Among the entries below, copy only the span from the line containing "Where should I" through the line containing "Click the Desired Width slider handle". Do so exactly, and skip the pictures.

■ **INPUT RECORDS**
════

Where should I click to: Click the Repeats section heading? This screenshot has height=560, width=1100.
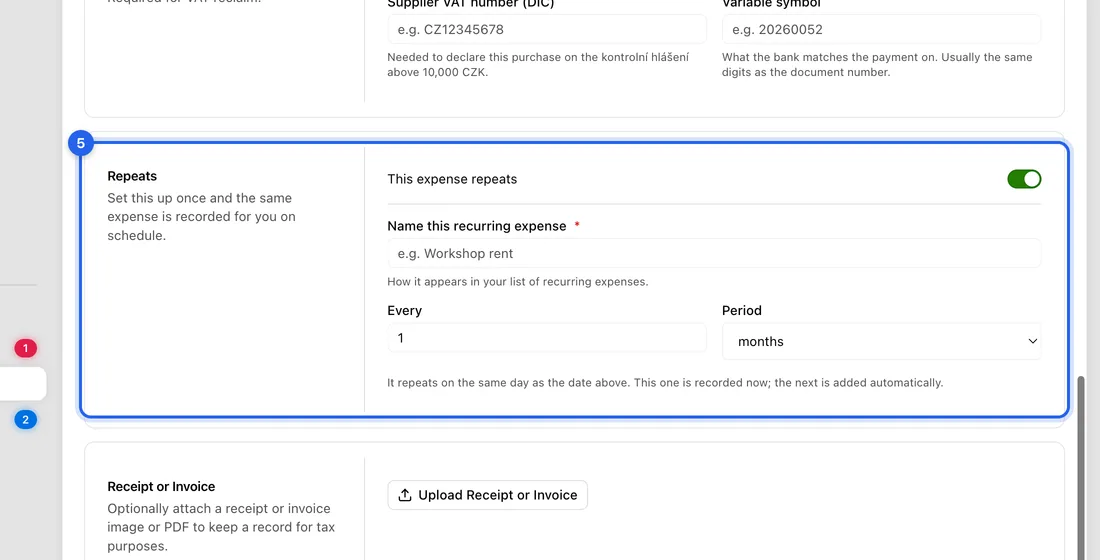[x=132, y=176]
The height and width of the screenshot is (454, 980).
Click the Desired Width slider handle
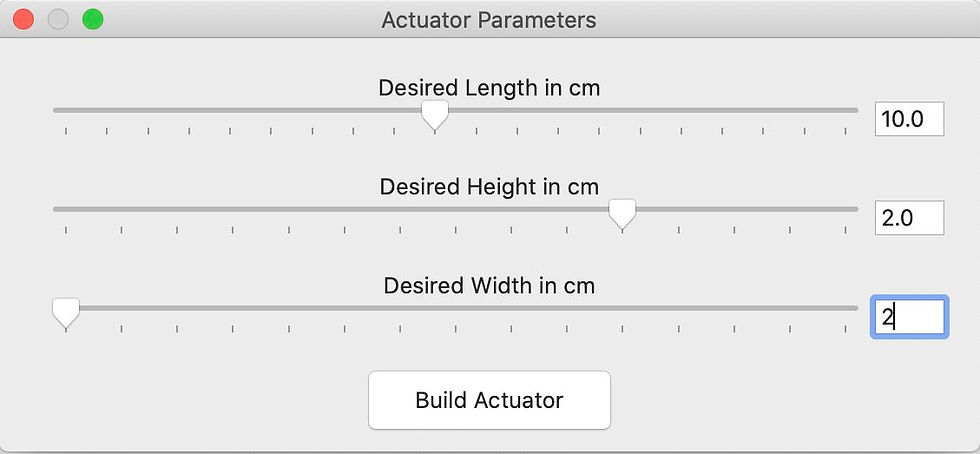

════

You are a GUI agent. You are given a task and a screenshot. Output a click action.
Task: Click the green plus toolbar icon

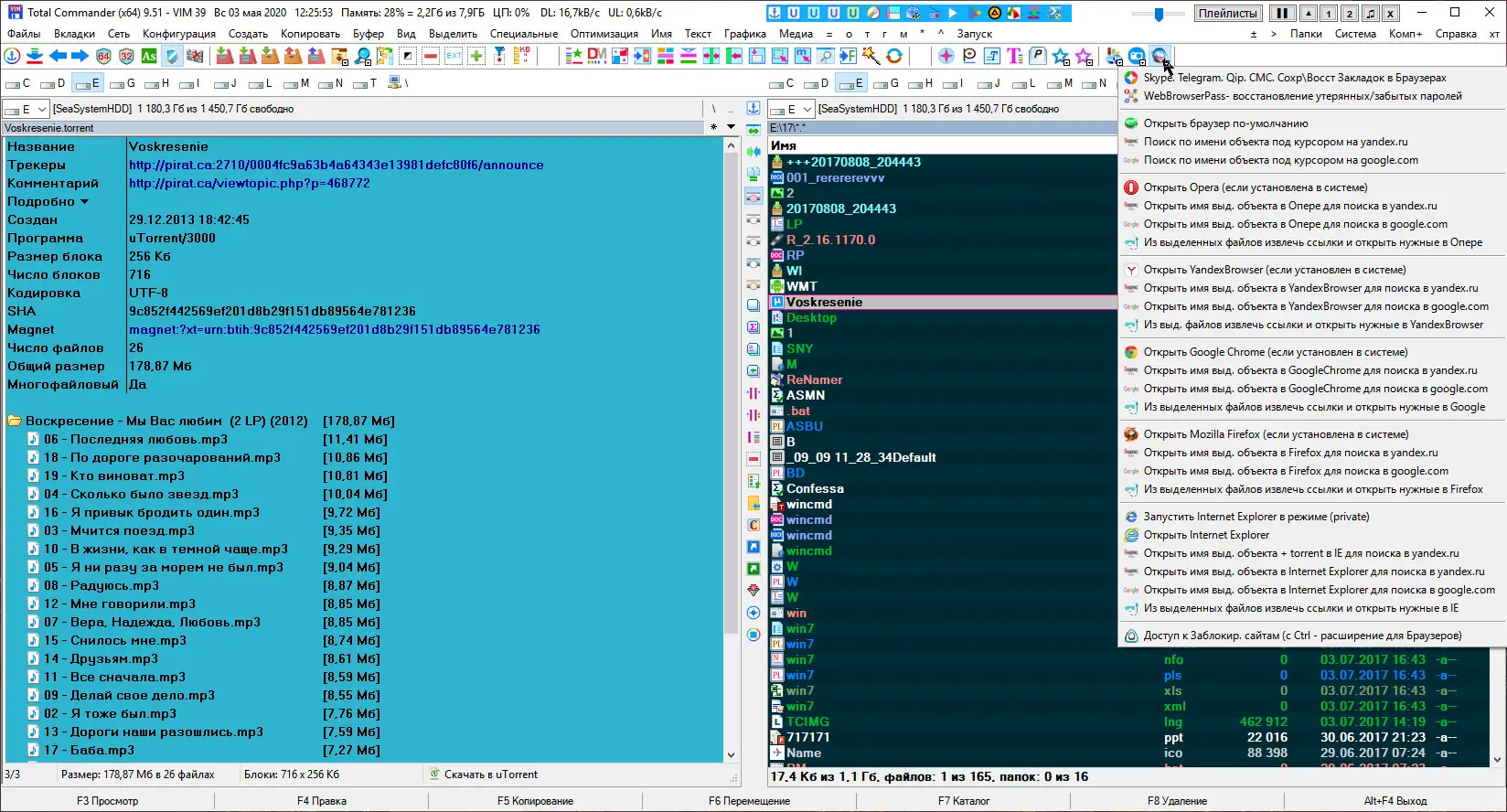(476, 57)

════

■ **RESULT**
Where should I click to: Click the Repeats section heading? This screenshot has height=560, width=1100.
[x=132, y=176]
The height and width of the screenshot is (454, 980).
Click the Desired Width slider handle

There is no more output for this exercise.